*** Begin section ***

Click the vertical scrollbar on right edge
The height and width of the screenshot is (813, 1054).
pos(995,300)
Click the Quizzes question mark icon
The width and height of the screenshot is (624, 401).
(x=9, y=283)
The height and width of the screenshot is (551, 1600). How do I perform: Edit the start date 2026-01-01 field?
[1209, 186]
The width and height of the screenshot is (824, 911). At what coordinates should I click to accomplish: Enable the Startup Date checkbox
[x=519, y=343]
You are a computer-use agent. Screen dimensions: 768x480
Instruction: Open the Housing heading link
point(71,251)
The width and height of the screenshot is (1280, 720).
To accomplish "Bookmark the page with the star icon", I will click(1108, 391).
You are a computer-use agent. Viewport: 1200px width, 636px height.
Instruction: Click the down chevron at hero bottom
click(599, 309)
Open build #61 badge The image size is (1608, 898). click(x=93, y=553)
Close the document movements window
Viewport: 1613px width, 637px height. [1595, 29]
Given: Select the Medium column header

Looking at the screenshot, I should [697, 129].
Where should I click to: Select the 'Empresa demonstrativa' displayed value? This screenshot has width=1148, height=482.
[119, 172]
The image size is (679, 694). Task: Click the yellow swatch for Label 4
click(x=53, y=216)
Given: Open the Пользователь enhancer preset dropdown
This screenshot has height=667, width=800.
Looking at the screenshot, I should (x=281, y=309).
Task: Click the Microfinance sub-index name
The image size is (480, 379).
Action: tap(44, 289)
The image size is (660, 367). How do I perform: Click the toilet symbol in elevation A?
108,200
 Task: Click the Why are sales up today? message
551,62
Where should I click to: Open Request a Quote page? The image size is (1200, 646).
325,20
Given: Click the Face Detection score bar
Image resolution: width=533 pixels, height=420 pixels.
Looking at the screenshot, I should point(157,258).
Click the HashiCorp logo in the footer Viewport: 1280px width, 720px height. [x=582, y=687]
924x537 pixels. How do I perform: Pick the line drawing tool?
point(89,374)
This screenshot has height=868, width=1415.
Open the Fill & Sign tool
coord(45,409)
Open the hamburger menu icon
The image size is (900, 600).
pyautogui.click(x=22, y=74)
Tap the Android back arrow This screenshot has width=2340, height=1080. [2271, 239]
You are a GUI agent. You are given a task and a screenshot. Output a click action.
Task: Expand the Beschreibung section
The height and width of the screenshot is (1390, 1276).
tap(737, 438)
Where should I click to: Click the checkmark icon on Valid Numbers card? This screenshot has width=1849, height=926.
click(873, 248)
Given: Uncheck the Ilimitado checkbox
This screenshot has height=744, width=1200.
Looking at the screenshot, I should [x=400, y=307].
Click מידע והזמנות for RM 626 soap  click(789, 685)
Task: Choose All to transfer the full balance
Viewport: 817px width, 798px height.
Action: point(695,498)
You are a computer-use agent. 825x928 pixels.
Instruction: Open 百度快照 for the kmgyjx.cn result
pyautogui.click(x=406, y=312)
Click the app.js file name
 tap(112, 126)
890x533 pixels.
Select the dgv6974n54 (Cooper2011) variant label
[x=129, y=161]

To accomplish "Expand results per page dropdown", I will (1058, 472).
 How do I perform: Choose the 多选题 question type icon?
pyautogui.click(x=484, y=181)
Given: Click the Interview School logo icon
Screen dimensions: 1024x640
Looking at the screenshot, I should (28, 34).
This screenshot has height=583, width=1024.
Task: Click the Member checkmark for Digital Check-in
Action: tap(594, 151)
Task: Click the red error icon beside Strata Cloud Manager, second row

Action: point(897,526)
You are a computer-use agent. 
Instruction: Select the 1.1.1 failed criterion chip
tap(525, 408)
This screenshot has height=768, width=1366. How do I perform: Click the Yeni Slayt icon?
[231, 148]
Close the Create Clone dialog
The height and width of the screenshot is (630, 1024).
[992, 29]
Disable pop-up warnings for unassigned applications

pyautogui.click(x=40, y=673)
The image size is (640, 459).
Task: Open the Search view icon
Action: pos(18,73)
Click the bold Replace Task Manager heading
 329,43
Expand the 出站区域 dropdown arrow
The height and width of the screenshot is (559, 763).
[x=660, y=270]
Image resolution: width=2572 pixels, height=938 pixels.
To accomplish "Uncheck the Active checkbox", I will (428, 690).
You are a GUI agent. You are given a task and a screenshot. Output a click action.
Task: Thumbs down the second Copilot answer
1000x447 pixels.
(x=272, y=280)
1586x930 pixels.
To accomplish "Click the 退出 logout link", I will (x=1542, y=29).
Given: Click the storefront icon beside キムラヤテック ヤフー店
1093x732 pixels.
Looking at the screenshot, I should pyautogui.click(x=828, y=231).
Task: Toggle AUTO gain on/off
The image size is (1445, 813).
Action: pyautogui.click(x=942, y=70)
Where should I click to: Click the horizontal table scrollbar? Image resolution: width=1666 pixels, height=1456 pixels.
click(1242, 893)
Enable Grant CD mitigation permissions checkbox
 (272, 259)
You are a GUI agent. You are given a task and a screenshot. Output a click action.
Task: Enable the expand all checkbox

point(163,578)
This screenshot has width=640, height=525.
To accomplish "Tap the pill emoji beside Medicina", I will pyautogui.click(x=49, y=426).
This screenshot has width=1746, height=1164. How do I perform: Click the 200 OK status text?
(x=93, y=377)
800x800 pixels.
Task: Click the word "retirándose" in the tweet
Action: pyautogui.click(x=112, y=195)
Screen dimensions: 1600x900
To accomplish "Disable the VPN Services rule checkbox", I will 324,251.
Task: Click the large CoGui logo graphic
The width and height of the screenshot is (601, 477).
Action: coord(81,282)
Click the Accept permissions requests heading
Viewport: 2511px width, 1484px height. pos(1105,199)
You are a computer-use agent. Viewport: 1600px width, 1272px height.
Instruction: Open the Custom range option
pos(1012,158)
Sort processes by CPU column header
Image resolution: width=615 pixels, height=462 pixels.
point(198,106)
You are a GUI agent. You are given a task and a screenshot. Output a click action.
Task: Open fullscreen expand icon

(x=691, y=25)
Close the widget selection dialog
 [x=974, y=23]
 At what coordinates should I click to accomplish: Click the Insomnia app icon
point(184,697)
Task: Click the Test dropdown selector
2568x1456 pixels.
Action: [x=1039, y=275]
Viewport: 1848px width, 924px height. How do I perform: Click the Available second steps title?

*** End section ***

*ABOUT THIS EXERCISE*. The listing above is to be copied exactly, in full.

*SOLUTION FOR THIS TASK*.
Click the vertical scrollbar on right edge
The height and width of the screenshot is (813, 1054).
pos(995,300)
Click the Quizzes question mark icon
The width and height of the screenshot is (624, 401).
(x=9, y=283)
The height and width of the screenshot is (551, 1600). How do I perform: Edit the start date 2026-01-01 field?
[1209, 186]
The width and height of the screenshot is (824, 911). At what coordinates should I click to accomplish: Enable the Startup Date checkbox
[x=519, y=343]
You are a computer-use agent. Screen dimensions: 768x480
Instruction: Open the Housing heading link
point(71,251)
The width and height of the screenshot is (1280, 720).
To accomplish "Bookmark the page with the star icon", I will click(1108, 391).
You are a computer-use agent. Viewport: 1200px width, 636px height.
Instruction: Click the down chevron at hero bottom
click(599, 309)
Open build #61 badge The image size is (1608, 898). click(x=93, y=553)
Close the document movements window
Viewport: 1613px width, 637px height. [1595, 29]
Given: Select the Medium column header

Looking at the screenshot, I should [697, 129].
Where should I click to: Select the 'Empresa demonstrativa' displayed value? This screenshot has width=1148, height=482.
[119, 172]
The image size is (679, 694). Task: Click the yellow swatch for Label 4
click(x=53, y=216)
Given: Open the Пользователь enhancer preset dropdown
This screenshot has height=667, width=800.
Looking at the screenshot, I should (x=281, y=309).
Task: Click the Microfinance sub-index name
The image size is (480, 379).
Action: tap(44, 289)
The image size is (660, 367). How do I perform: Click the toilet symbol in elevation A?
108,200
 Task: Click the Why are sales up today? message
551,62
Where should I click to: Open Request a Quote page? The image size is (1200, 646).
325,20
Given: Click the Face Detection score bar
Image resolution: width=533 pixels, height=420 pixels.
Looking at the screenshot, I should point(157,258).
Click the HashiCorp logo in the footer Viewport: 1280px width, 720px height. [x=582, y=687]
924x537 pixels. How do I perform: Pick the line drawing tool?
point(89,374)
This screenshot has height=868, width=1415.
Open the Fill & Sign tool
coord(45,409)
Open the hamburger menu icon
The image size is (900, 600).
pyautogui.click(x=22, y=74)
Tap the Android back arrow This screenshot has width=2340, height=1080. [2271, 239]
You are a GUI agent. You are given a task and a screenshot. Output a click action.
Task: Expand the Beschreibung section
The height and width of the screenshot is (1390, 1276).
tap(737, 438)
Where should I click to: Click the checkmark icon on Valid Numbers card? This screenshot has width=1849, height=926.
click(873, 248)
Given: Uncheck the Ilimitado checkbox
This screenshot has height=744, width=1200.
Looking at the screenshot, I should [x=400, y=307].
Click מידע והזמנות for RM 626 soap  click(789, 685)
Task: Choose All to transfer the full balance
Viewport: 817px width, 798px height.
Action: point(695,498)
You are a computer-use agent. 825x928 pixels.
Instruction: Open 百度快照 for the kmgyjx.cn result
pyautogui.click(x=406, y=312)
Click the app.js file name
 tap(112, 126)
890x533 pixels.
Select the dgv6974n54 (Cooper2011) variant label
[x=129, y=161]

To accomplish "Expand results per page dropdown", I will (1058, 472).
 How do I perform: Choose the 多选题 question type icon?
pyautogui.click(x=484, y=181)
Given: Click the Interview School logo icon
Screen dimensions: 1024x640
Looking at the screenshot, I should (28, 34).
This screenshot has height=583, width=1024.
Task: Click the Member checkmark for Digital Check-in
Action: tap(594, 151)
Task: Click the red error icon beside Strata Cloud Manager, second row

Action: point(897,526)
You are a computer-use agent. 
Instruction: Select the 1.1.1 failed criterion chip
tap(525, 408)
This screenshot has height=768, width=1366. How do I perform: Click the Yeni Slayt icon?
[231, 148]
Close the Create Clone dialog
The height and width of the screenshot is (630, 1024).
[992, 29]
Disable pop-up warnings for unassigned applications

pyautogui.click(x=40, y=673)
The image size is (640, 459).
Task: Open the Search view icon
Action: pos(18,73)
Click the bold Replace Task Manager heading
 329,43
Expand the 出站区域 dropdown arrow
The height and width of the screenshot is (559, 763).
[x=660, y=270]
Image resolution: width=2572 pixels, height=938 pixels.
To accomplish "Uncheck the Active checkbox", I will (428, 690).
You are a GUI agent. You are given a task and a screenshot. Output a click action.
Task: Thumbs down the second Copilot answer
1000x447 pixels.
(x=272, y=280)
1586x930 pixels.
To accomplish "Click the 退出 logout link", I will (x=1542, y=29).
Given: Click the storefront icon beside キムラヤテック ヤフー店
1093x732 pixels.
Looking at the screenshot, I should pyautogui.click(x=828, y=231).
Task: Toggle AUTO gain on/off
The image size is (1445, 813).
Action: pyautogui.click(x=942, y=70)
Where should I click to: Click the horizontal table scrollbar? Image resolution: width=1666 pixels, height=1456 pixels.
click(1242, 893)
Enable Grant CD mitigation permissions checkbox
 (272, 259)
You are a GUI agent. You are given a task and a screenshot. Output a click action.
Task: Enable the expand all checkbox

point(163,578)
This screenshot has width=640, height=525.
To accomplish "Tap the pill emoji beside Medicina", I will pyautogui.click(x=49, y=426).
This screenshot has width=1746, height=1164. How do I perform: Click the 200 OK status text?
(x=93, y=377)
800x800 pixels.
Task: Click the word "retirándose" in the tweet
Action: pyautogui.click(x=112, y=195)
Screen dimensions: 1600x900
To accomplish "Disable the VPN Services rule checkbox", I will 324,251.
Task: Click the large CoGui logo graphic
The width and height of the screenshot is (601, 477).
Action: coord(81,282)
Click the Accept permissions requests heading
Viewport: 2511px width, 1484px height. pos(1105,199)
You are a computer-use agent. Viewport: 1600px width, 1272px height.
Instruction: Open the Custom range option
pos(1012,158)
Sort processes by CPU column header
Image resolution: width=615 pixels, height=462 pixels.
point(198,106)
You are a GUI agent. You are given a task and a screenshot. Output a click action.
Task: Open fullscreen expand icon

(x=691, y=25)
Close the widget selection dialog
 [x=974, y=23]
 At what coordinates should I click to accomplish: Click the Insomnia app icon
point(184,697)
Task: Click the Test dropdown selector
2568x1456 pixels.
Action: [x=1039, y=275]
Viewport: 1848px width, 924px height. How do I perform: Click the Available second steps title?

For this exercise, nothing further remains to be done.